*What is expected*
Repeat every entry word for word; omit all pictures.

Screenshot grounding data
• • • • • • •

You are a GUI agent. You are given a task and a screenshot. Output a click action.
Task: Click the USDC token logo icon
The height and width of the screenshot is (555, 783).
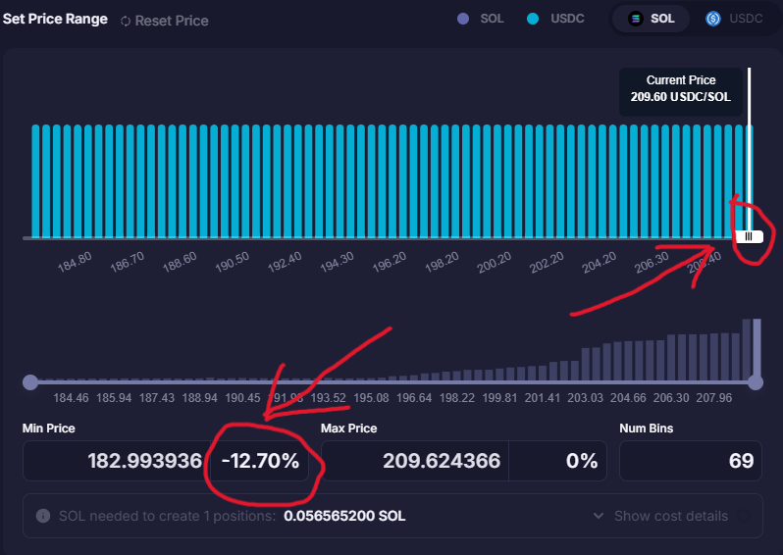(x=713, y=19)
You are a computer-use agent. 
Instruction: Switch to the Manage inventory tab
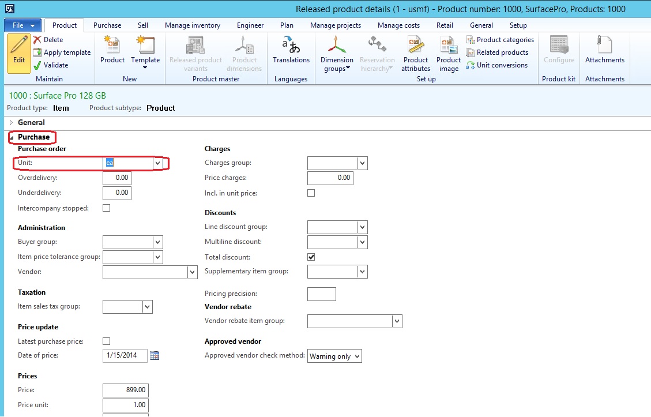pos(192,25)
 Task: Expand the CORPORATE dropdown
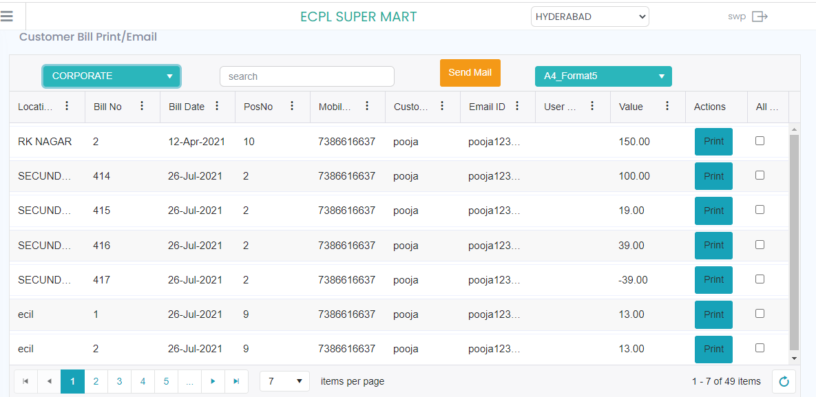[x=112, y=76]
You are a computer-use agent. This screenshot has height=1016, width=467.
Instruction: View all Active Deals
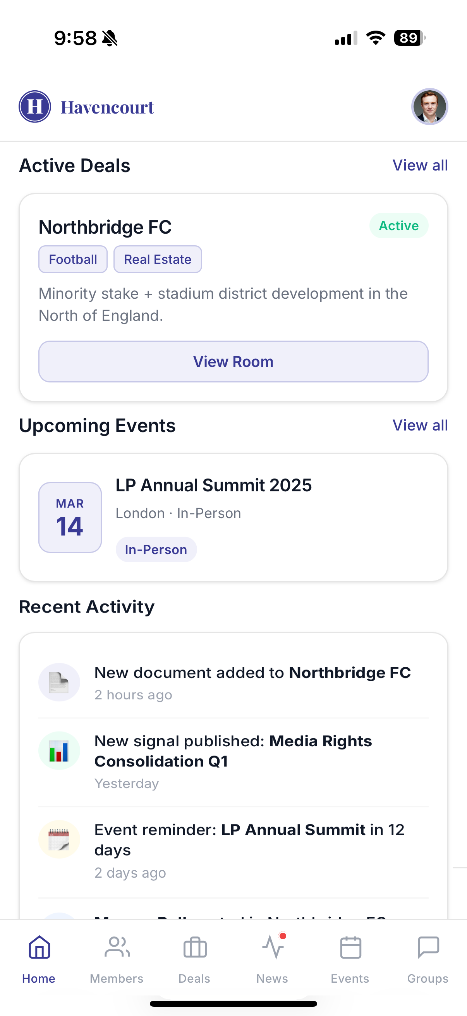pyautogui.click(x=420, y=165)
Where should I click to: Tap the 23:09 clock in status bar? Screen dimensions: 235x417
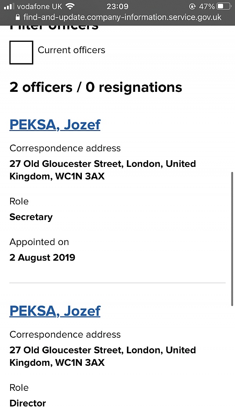coord(117,7)
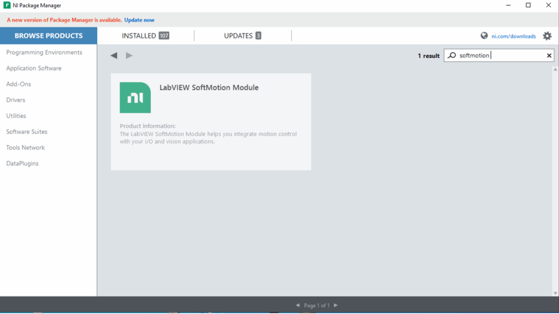
Task: Go to previous page arrow in footer
Action: (298, 305)
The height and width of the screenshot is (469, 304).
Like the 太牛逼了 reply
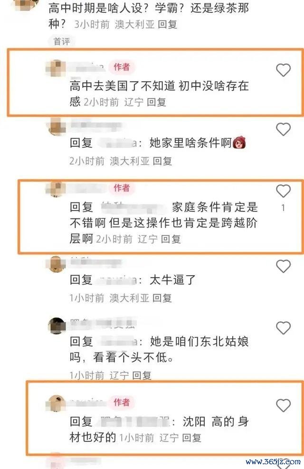point(283,266)
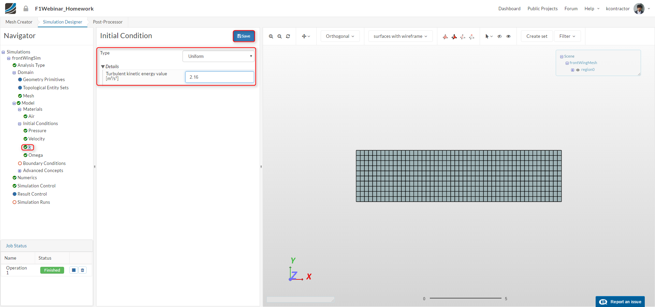
Task: Select Boundary Conditions in the navigator
Action: coord(44,164)
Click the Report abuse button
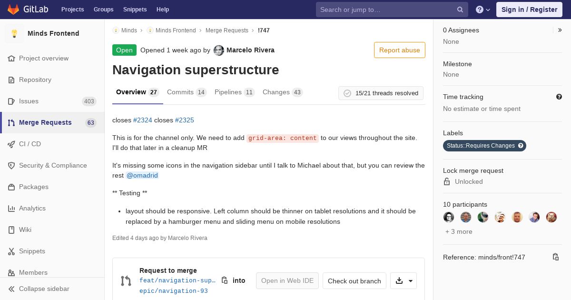Screen dimensions: 571x300 pyautogui.click(x=400, y=50)

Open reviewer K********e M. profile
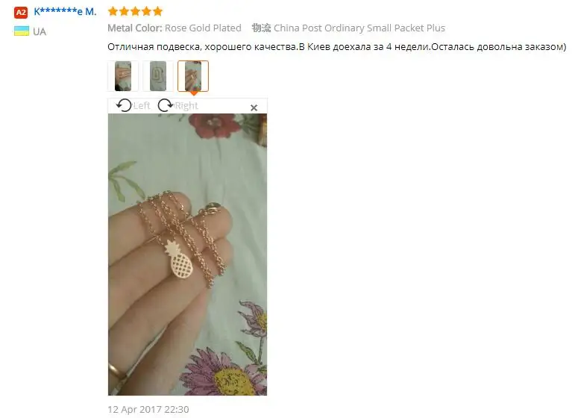[x=65, y=12]
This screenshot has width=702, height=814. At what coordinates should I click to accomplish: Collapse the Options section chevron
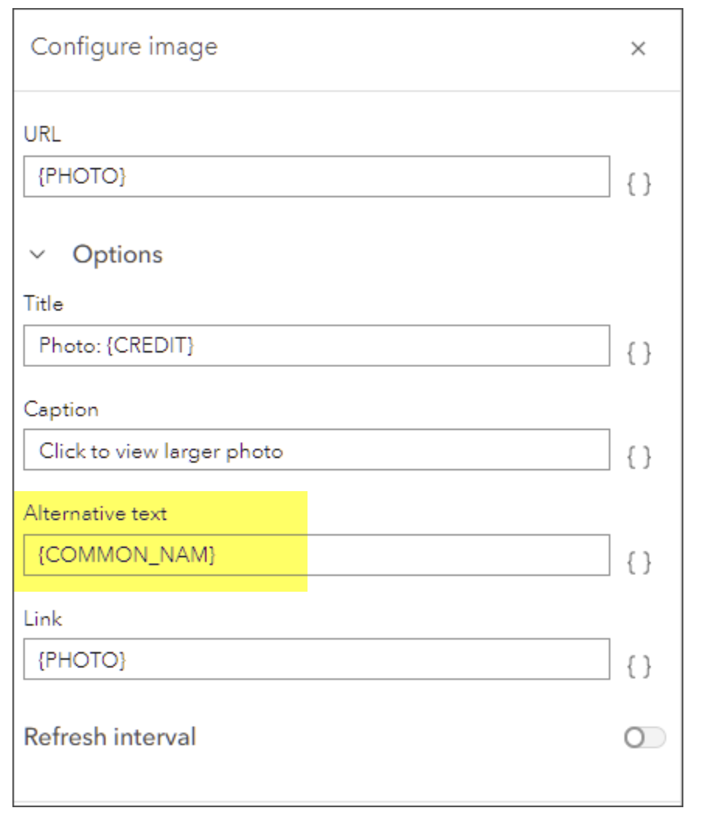pyautogui.click(x=38, y=255)
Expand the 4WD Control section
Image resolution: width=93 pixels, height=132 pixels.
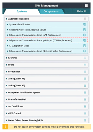[85, 113]
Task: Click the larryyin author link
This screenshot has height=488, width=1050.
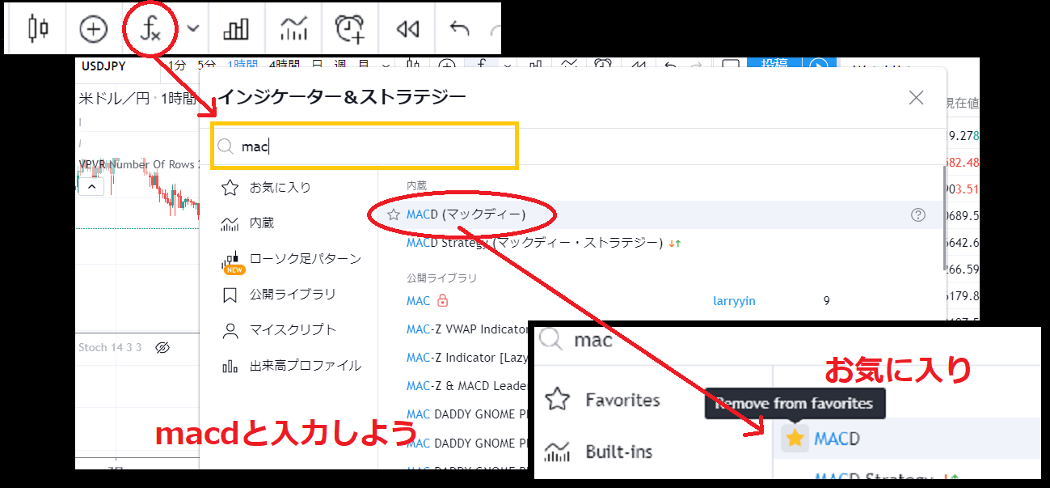Action: pyautogui.click(x=734, y=301)
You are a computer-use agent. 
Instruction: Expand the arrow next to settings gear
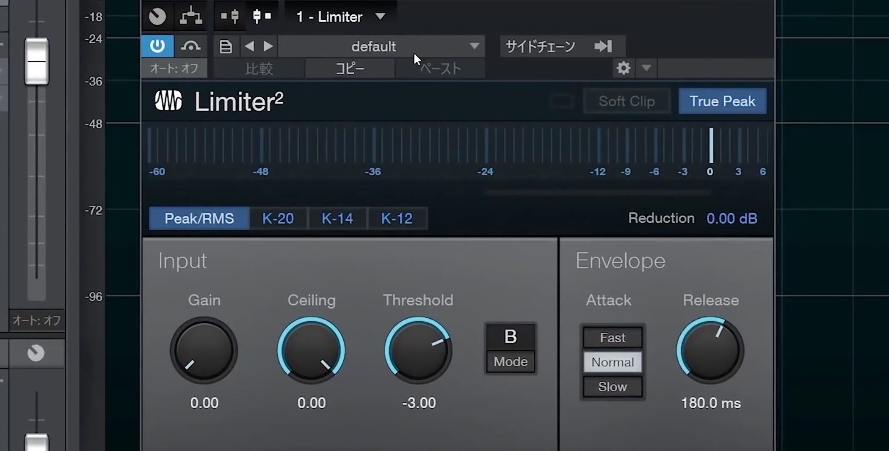coord(646,68)
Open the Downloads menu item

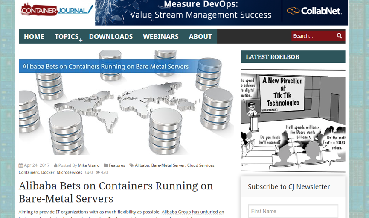[x=111, y=37]
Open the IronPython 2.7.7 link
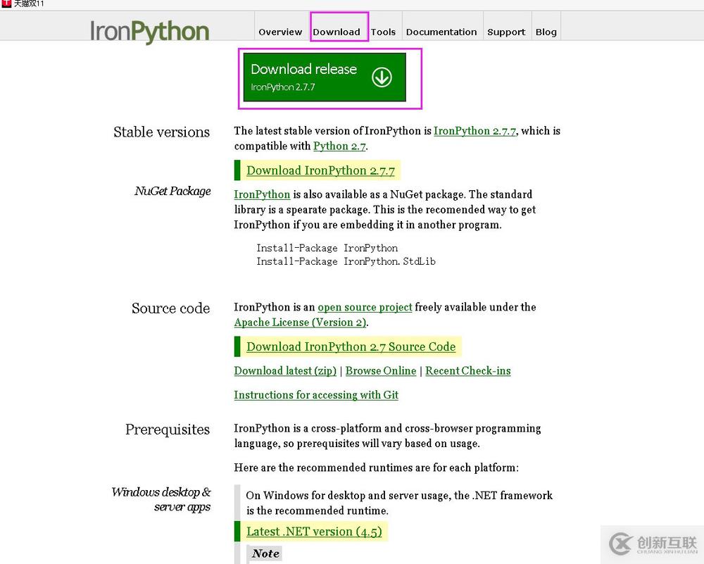 (x=474, y=131)
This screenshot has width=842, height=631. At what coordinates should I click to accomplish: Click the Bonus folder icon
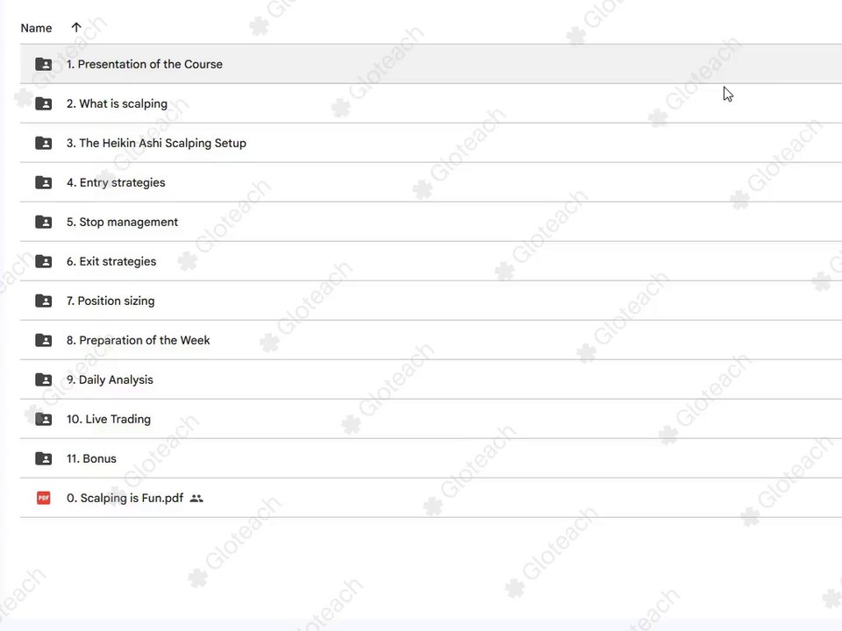[x=44, y=458]
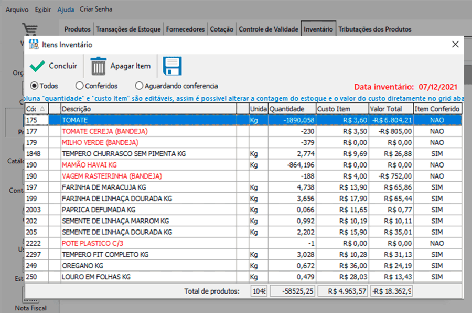Select the Todos radio button

(x=33, y=87)
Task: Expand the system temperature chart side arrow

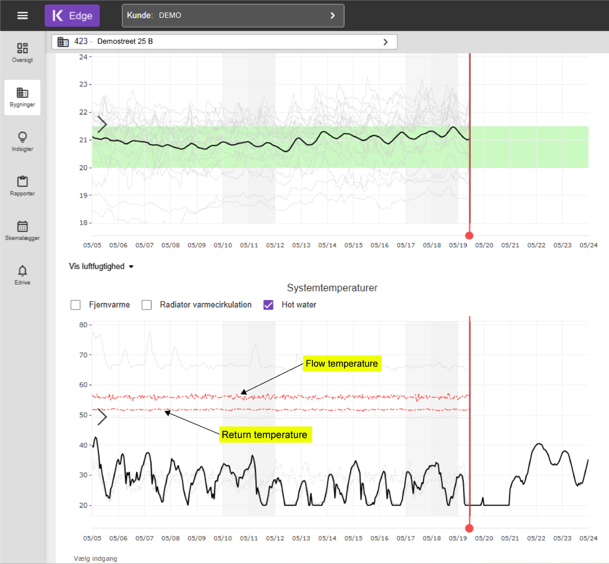Action: [x=102, y=417]
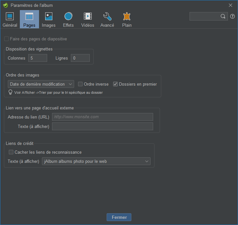Click the search magnifier icon
Image resolution: width=238 pixels, height=225 pixels.
223,16
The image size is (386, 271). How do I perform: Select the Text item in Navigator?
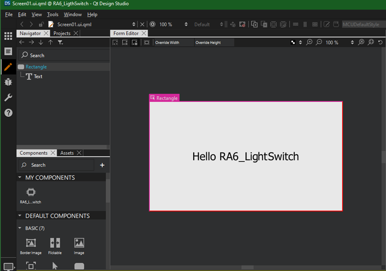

• • • • • • •

*Finished exercise*
You are a GUI agent. You are given a task and a screenshot. Output a click action.
Task: Click the USDC token logo icon
The height and width of the screenshot is (555, 783).
(x=713, y=19)
You are a computer-use agent. 
Instruction: Switch to the Manage inventory tab
pos(192,25)
 Task: Expand the CORPORATE dropdown
[x=112, y=76]
You are a computer-use agent. This screenshot has height=1016, width=467.
Instruction: View all Active Deals
pyautogui.click(x=420, y=165)
Where should I click to: Tap the 23:09 clock in status bar? Screen dimensions: 235x417
coord(117,7)
Task: Go to previous page arrow in footer
Action: (298, 305)
The height and width of the screenshot is (469, 304).
Like the 太牛逼了 reply
point(283,266)
Task: Select Boundary Conditions in the navigator
Action: coord(44,164)
Click the Report abuse button
Screen dimensions: 571x300 pyautogui.click(x=400, y=50)

Open reviewer K********e M. profile
[x=65, y=12]
This screenshot has width=702, height=814. At what coordinates should I click to accomplish: Collapse the Options section chevron
pyautogui.click(x=38, y=255)
Expand the 4WD Control section
Image resolution: width=93 pixels, height=132 pixels.
[85, 113]
Task: Click the larryyin author link
This screenshot has height=488, width=1050.
Action: pyautogui.click(x=734, y=301)
You are a computer-use agent. 
Instruction: Expand the arrow next to settings gear
coord(646,68)
Open the Downloads menu item

[x=111, y=37]
Open the IronPython 2.7.7 link
 (x=474, y=131)
This screenshot has width=842, height=631. At what coordinates should I click to accomplish: Click the Bonus folder icon
[x=44, y=458]
Select the Todos radio button

(x=33, y=87)
Task: Expand the system temperature chart side arrow

Action: [x=102, y=417]
Click the search magnifier icon
Image resolution: width=238 pixels, height=225 pixels.
223,16
The image size is (386, 271). How do I perform: Select the Text item in Navigator?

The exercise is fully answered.